Doctoral Dissertation

Degree Name

Doctor of Philosophy (PhD)

College

Arts and Sciences

Department/School/Program

Mathematics

Advisor

Dr. David C. Royster

Abstract

Undergraduate students' understanding of function continuity has not been explored broadly in previous research. The relevant findings in the literature are predominantly concerned with calculus students' understanding and misconceptions of continuity. Many of these misunderstandings are tied to the relationships which continuity has with limits and differentiability. This multiple-case study explores how, if at all, an introductory real analysis course impacts undergraduate students' understanding of function continuity and its connections to the notions of limits and differentiability. We embed our findings within the theoretical framework of Tall's three worlds of mathematics, namely, the embodied, symbolic, and formal worlds.

The cases in this study are seven undergraduate students who enrolled in an introductory real analysis course during the Fall 2022 semester. Each participant took a pre-test to assess their comprehension of function continuity and its relations with limits and differentiability before the topic was covered in the course, as well as a post-test that measured their understanding of the subject after learning about it in real analysis. Finally, six of the seven cases engaged in an individual, audio-recorded oral interview with questions designed to triangulate, enrich, and clarify the data collected from the written instruments. The pre- and post-tests were scored numerically, with each subject receiving pre- and post-embodied, symbolic, and formal scores, while the qualitative data collected from the interviews were coded with respect to the three worlds of mathematics and analyzed via constant comparison.
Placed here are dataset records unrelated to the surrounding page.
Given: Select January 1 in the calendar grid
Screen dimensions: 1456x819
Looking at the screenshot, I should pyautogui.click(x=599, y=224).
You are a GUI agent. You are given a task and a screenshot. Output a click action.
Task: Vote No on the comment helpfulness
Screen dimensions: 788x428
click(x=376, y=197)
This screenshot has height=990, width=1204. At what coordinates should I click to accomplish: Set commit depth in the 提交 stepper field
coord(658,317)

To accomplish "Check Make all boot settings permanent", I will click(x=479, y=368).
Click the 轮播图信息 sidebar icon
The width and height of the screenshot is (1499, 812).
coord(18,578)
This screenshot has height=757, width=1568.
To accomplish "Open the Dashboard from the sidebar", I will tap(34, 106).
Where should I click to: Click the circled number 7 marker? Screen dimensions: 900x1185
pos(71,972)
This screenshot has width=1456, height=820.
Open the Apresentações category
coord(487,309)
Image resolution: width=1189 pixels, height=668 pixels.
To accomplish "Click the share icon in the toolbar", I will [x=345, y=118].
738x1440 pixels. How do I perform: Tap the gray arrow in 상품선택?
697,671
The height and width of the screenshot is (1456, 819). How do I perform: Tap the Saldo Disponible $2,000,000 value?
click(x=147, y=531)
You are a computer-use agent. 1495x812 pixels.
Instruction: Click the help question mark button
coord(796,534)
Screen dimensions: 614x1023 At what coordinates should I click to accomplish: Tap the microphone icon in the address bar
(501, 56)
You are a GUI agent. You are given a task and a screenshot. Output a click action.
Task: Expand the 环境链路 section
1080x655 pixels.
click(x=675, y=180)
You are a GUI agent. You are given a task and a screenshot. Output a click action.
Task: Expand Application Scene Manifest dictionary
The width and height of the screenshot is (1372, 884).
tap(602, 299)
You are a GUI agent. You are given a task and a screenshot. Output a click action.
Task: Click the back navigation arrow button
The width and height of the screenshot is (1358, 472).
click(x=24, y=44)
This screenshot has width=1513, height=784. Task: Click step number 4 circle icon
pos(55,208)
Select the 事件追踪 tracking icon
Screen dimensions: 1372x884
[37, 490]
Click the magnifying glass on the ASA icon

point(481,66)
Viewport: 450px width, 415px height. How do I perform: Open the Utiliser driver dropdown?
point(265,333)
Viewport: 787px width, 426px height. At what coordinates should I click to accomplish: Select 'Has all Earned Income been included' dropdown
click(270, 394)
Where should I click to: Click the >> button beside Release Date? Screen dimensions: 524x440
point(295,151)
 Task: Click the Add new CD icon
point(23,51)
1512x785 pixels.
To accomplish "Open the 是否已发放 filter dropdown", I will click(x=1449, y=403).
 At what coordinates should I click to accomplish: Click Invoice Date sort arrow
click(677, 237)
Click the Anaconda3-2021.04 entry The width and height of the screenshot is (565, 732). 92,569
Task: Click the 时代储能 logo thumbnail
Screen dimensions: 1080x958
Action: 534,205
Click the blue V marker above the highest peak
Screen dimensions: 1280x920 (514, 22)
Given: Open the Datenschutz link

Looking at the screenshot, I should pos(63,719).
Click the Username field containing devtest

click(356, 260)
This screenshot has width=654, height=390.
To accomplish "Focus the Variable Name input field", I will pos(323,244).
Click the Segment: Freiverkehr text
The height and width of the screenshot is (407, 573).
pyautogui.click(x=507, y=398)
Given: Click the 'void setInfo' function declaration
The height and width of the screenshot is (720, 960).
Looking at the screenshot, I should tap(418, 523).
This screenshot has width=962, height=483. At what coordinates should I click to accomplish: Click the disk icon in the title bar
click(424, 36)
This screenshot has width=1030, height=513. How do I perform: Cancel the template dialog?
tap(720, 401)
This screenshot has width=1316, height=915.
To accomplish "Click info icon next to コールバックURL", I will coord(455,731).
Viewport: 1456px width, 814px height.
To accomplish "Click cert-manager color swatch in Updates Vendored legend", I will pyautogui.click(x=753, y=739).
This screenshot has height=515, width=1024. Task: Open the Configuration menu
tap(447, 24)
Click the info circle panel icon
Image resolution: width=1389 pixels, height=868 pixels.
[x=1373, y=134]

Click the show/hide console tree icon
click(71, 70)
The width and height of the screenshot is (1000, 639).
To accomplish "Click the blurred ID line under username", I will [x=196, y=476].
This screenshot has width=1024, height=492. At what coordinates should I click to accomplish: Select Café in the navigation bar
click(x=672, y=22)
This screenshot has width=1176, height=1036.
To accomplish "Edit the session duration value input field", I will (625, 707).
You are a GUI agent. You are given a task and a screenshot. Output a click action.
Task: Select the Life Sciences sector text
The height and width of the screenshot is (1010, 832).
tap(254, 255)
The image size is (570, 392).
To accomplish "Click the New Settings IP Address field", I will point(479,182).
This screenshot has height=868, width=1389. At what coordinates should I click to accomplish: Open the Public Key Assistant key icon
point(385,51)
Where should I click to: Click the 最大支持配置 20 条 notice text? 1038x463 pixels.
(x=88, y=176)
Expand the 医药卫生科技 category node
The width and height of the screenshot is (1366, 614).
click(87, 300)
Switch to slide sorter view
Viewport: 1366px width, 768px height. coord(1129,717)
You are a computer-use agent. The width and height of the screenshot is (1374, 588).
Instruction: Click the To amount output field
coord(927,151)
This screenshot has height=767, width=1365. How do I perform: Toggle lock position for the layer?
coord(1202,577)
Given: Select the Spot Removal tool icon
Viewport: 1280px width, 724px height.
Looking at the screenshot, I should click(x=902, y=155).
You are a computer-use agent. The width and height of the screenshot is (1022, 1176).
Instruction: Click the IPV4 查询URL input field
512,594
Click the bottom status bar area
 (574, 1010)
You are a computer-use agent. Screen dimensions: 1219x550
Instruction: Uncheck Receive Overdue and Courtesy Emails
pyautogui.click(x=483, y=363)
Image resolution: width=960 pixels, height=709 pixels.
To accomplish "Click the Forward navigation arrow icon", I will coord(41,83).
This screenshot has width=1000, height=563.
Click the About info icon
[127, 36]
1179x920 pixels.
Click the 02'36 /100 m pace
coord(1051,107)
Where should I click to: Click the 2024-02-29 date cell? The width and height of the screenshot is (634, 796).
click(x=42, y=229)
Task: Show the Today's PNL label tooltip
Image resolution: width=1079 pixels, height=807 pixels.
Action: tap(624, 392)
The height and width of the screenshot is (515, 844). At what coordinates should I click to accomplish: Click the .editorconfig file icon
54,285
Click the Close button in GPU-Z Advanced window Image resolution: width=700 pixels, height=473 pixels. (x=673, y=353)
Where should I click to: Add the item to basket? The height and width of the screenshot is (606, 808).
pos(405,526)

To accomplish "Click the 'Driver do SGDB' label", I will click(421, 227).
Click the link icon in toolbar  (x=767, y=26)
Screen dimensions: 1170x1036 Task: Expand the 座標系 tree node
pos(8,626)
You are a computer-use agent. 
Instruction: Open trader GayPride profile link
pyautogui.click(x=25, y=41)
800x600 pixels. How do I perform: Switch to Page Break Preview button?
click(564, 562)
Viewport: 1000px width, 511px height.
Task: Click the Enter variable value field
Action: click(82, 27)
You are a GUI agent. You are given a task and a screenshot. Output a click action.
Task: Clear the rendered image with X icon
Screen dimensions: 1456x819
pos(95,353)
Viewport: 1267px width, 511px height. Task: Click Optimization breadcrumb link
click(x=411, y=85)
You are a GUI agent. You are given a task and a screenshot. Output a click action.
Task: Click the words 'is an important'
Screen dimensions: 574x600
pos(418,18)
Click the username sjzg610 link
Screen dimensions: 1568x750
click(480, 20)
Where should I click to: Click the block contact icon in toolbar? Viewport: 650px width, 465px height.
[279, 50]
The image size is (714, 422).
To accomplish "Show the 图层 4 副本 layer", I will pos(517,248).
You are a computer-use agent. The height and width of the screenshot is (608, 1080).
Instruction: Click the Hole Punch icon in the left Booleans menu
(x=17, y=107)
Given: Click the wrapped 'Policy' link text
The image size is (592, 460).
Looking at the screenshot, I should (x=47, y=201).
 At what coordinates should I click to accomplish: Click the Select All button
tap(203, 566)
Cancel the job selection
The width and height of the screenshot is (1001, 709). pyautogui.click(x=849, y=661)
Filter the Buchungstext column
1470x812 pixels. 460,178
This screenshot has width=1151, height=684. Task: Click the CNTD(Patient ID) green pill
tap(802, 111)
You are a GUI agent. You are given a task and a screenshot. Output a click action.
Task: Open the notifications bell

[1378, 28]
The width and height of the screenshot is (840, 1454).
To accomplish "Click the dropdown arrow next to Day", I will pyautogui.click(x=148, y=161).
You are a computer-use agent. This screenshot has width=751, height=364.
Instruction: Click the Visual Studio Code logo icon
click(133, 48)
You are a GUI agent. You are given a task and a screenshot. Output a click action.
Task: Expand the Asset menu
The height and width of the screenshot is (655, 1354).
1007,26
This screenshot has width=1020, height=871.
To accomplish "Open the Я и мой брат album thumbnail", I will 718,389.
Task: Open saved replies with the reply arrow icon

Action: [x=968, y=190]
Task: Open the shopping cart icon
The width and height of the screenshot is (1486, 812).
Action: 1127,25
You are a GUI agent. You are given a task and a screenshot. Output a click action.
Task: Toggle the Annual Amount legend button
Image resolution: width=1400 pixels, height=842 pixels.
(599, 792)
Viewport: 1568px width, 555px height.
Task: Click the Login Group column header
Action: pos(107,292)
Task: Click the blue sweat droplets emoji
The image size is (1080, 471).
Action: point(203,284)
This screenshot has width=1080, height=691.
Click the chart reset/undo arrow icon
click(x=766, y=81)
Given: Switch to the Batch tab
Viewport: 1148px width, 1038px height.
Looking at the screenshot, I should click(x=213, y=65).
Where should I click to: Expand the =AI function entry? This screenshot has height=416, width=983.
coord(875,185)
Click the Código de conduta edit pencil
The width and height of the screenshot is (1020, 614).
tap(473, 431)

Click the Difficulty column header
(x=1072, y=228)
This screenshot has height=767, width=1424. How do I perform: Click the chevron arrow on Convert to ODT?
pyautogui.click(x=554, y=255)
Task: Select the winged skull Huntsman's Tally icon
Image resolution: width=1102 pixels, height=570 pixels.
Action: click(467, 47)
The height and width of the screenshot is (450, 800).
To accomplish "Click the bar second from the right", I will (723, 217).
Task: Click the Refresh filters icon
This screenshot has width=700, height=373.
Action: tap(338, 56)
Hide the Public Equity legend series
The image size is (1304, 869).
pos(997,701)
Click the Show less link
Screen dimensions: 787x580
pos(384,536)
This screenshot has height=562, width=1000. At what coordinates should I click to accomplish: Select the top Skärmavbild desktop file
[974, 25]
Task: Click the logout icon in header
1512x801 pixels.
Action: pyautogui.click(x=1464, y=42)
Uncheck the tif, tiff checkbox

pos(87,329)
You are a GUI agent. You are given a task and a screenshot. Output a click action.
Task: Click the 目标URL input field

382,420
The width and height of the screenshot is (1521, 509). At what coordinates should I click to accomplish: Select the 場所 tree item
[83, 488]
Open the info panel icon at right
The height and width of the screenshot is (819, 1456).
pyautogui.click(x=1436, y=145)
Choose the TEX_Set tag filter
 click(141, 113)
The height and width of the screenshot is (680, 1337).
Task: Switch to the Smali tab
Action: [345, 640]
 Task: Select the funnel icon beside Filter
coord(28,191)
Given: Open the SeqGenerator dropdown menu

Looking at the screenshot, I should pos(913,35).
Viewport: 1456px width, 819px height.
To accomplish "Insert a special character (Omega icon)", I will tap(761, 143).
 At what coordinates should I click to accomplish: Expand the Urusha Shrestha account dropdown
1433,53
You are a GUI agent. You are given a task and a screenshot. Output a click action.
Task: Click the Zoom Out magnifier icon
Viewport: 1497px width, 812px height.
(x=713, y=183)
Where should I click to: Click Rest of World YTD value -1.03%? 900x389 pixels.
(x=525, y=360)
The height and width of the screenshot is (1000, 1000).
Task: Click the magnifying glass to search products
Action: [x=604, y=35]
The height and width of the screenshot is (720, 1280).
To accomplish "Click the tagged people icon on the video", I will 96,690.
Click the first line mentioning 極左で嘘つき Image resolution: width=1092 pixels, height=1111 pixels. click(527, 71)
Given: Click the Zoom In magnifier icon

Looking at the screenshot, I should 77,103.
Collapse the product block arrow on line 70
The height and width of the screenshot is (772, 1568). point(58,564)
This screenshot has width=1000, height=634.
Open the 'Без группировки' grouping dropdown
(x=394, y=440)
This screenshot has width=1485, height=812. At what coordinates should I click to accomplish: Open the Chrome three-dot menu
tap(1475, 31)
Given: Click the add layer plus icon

In all, we found that the students' perspectives on function continuity generally shifted from an embodied viewpoint to a more symbolic and formal outlook, though several of the misconceptions held by calculus students, per the existing literature, were possessed by the real analysis students as well, even after the material was covered in class. In particular, several cases conflated continuity with the concepts of connectedness and domain. Moreover, the ability of a student to state the correct relationship between function continuity and limits did not guarantee that the student could apply this knowledge; the same was true about the connections between function continuity and differentiability. Of high interest was the strength of the cases' concept images regarding continuity and the ways in which inadequate concept images permeated their understanding of the topic throughout the study.